Only two weeks earlier I’d chosen not to drive a mere 50 miles from New York City to see two potential lifers—Pink-footed and Barnacle Geese—and didn't feel the least bit cranky or deprived about them. What was the difference? 

I’d been fixated on the Ivory Gull since first looking through my field guides in 1974. The pristine whiteness of the plumage, contrasting beautifully with the black legs and feet, the dark eye ringed with red in breeding plumage, and the improbably yellow-tipped beak were cosmically appealing to my eyes. Most of these birds never move south of the Arctic Circle, yet one or two individuals may wander south to show up in the US like unexpected grace notes. Their mysterious habits and allure somehow filled me with a deep longing from the time I started birding. Seeing an Ivory Gull would be far, far from a mere entry on my lifelist. It would be experiencing genuine magic. And throughout the week, as I read Facebook posts by more and more people experiencing that magic, I was feeling increasingly trapped and frustrated.

Then on Friday afternoon, one of my birding acquaintances from the Twin Cities, Tony Lau, posted on the Minnesota birding page that he was interested in driving down to Quincy at about 5 o’clock the next morning, and wondered if anyone wanted to carpool. He was hoping to make the trip in one day. Even as I impulsively emailed him right back, my brain was calculating the 155 miles in my car to Otsego—I’d have to leave by 2:30 to get to his place in time for us to start out on the 532 mile trip to Quincy.
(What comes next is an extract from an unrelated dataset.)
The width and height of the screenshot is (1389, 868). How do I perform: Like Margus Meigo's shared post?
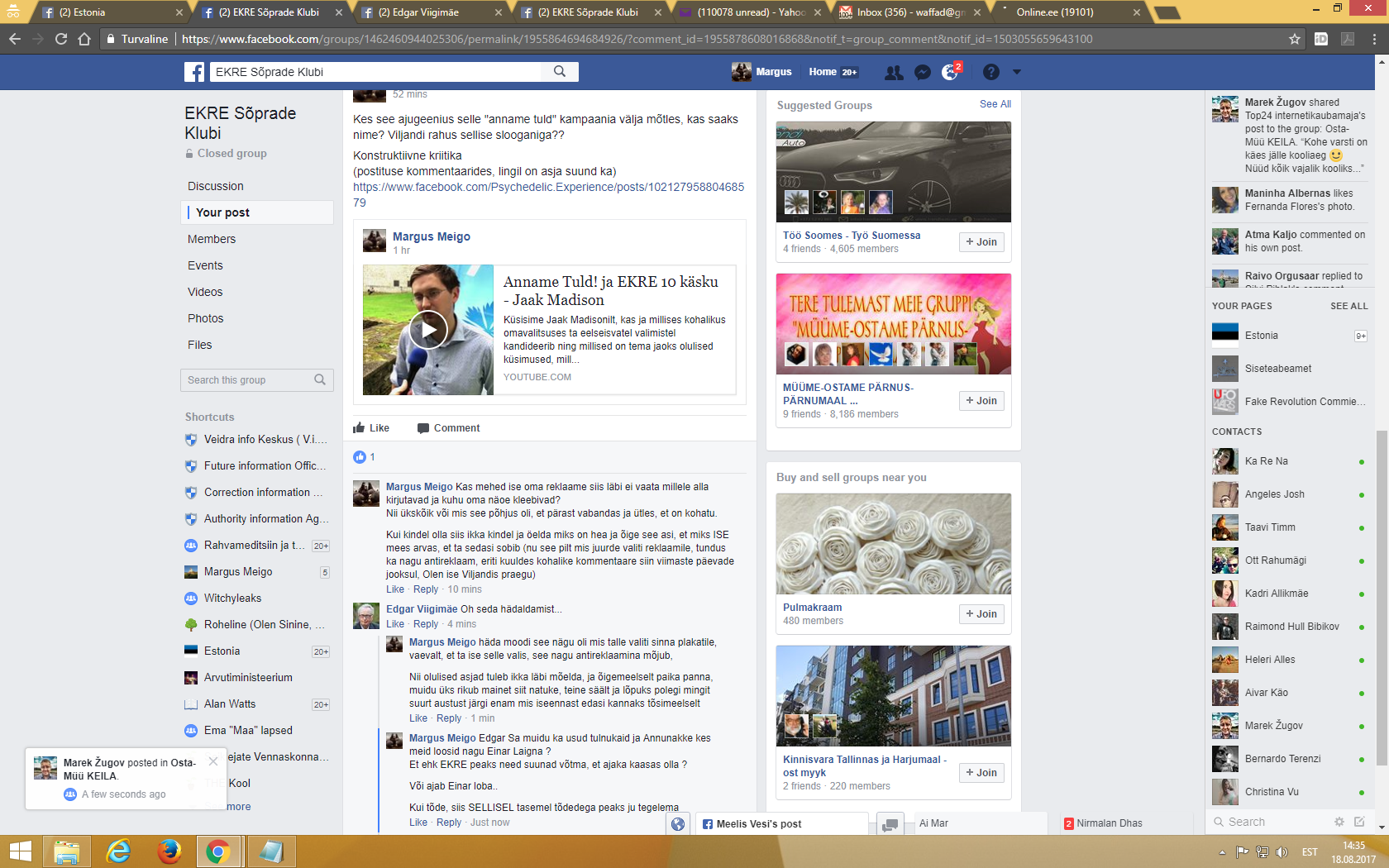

Tony’s round trip would be 1064 miles—a long day not even counting birding time. And my trip would be 1374 miles. The longest “chase” I’ve ever made for a single rare bird before this was to East Grand Forks in 1988 to see a Brambling that had turned up at a feeder—that trip was about 265 miles each way, with four of us carpooling. I’d not have driven to Quincy, Illinois, to see a Brambling. But this—this was an Ivory Gull.

I have a personal rule about chasing rare birds—I hardly ever do it at all, but when I do, I need to be sure the experience of traveling and looking for the bird will be reasonably satisfying even if I don’t see it. It’s always a crapshoot—if you absolutely must see a particular bird, you’re wisest visiting a zoo or museum. The hope of seeing a new bird provides the motivation to get going, but if that hope morphs into need or expectation, you’re doomed. The delight of finding it is lost when you expect it, and the disappointment if you miss it is worse. Some birders do have a sense of entitlement about seeing every good bird, but most of us accept the risks of chasing like any good poker player. And if you like seeing all the other birds along the way, you win either way.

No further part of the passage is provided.